Abstract:   Objective  Evidence is lacking regarding the combined effects of smoking and obesity on mortality from coronary heart disease in male veterans. This study aimed to explore the combined effect of smoking and obesity on coronary heart disease mortality in male veterans in China.  Methods  A cohort of 1,268 male veterans from 22 veteran centers in Xi’an (Shaanxi Province, China) were followed up once every 2 years from February 1, 1987 to October 30, 2016. The endpoint was death from any cause. The hazard ratio (HR) of each risk factor and the 95% confidence interval (CI) were calculated using a multivariate Cox proportional hazard model.  Results  The total follow-up was 24394.21 person-years; each subject was followed up for a mean duration of 19.24 years.

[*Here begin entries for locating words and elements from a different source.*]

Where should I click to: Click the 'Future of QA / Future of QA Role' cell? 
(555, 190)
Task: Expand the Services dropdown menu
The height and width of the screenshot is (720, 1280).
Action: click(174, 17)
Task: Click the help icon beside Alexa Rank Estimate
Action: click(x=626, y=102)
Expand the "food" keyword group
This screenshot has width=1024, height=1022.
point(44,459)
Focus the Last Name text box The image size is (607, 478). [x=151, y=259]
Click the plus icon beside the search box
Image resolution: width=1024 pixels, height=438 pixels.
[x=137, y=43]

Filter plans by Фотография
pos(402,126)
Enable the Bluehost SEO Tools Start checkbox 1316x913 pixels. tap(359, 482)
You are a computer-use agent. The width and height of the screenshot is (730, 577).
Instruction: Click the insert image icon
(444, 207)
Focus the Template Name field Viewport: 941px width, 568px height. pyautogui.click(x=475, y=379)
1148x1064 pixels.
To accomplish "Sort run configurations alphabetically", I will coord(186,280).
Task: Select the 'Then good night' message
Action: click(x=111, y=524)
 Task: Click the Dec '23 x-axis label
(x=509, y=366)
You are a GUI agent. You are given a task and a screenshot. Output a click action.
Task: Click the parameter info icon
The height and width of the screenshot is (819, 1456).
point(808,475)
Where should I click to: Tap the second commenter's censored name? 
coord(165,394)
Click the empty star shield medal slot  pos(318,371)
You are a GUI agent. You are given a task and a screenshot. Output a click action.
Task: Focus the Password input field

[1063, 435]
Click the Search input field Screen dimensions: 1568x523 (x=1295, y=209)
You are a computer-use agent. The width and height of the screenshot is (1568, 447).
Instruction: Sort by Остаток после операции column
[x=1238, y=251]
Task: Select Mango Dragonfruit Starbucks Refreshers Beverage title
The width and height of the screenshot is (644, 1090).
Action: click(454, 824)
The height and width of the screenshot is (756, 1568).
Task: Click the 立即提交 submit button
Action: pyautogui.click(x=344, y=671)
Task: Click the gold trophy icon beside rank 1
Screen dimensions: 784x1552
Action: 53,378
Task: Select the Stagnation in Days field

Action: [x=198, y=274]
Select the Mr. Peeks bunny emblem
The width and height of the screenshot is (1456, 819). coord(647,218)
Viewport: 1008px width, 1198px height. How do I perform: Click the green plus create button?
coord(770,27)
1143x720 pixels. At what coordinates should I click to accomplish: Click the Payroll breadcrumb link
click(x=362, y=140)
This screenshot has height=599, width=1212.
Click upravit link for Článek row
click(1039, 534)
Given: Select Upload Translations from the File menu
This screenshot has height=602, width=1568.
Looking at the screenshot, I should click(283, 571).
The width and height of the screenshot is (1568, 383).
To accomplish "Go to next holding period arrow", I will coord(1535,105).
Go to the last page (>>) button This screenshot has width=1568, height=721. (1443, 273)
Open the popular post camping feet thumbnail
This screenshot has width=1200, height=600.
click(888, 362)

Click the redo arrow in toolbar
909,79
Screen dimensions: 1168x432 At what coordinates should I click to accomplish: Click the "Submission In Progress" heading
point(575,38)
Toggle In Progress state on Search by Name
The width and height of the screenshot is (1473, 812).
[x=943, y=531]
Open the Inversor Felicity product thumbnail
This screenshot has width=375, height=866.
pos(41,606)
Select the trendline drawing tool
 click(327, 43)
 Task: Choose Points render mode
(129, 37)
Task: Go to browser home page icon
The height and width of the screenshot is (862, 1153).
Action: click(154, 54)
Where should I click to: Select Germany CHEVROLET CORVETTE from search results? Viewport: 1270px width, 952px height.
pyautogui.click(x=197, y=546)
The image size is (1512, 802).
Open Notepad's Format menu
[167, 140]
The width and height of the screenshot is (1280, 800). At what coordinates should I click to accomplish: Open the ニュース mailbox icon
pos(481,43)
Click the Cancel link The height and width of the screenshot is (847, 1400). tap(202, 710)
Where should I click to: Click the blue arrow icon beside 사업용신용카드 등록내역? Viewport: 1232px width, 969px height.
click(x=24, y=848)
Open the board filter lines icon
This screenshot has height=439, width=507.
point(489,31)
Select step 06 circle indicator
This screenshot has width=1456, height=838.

By the end of the study, of the 1,268 veterans, 889 had died, 363 were alive, and 16 were lost to follow-up. Cox regression analysis results revealed that current smoking (HR: 1.552, 95% CI: 1.074–2.243), obesity (HR: 1.625, 95% CI: 1.024–2.581), and the combined effect of the two factors (HR: 2.828, 95% CI: 1.520–5.262) were associated with coronary heart disease mortality.  Conclusion  Our results suggest that obese veterans who smoke might be an important target population for coronary heart disease mortality control.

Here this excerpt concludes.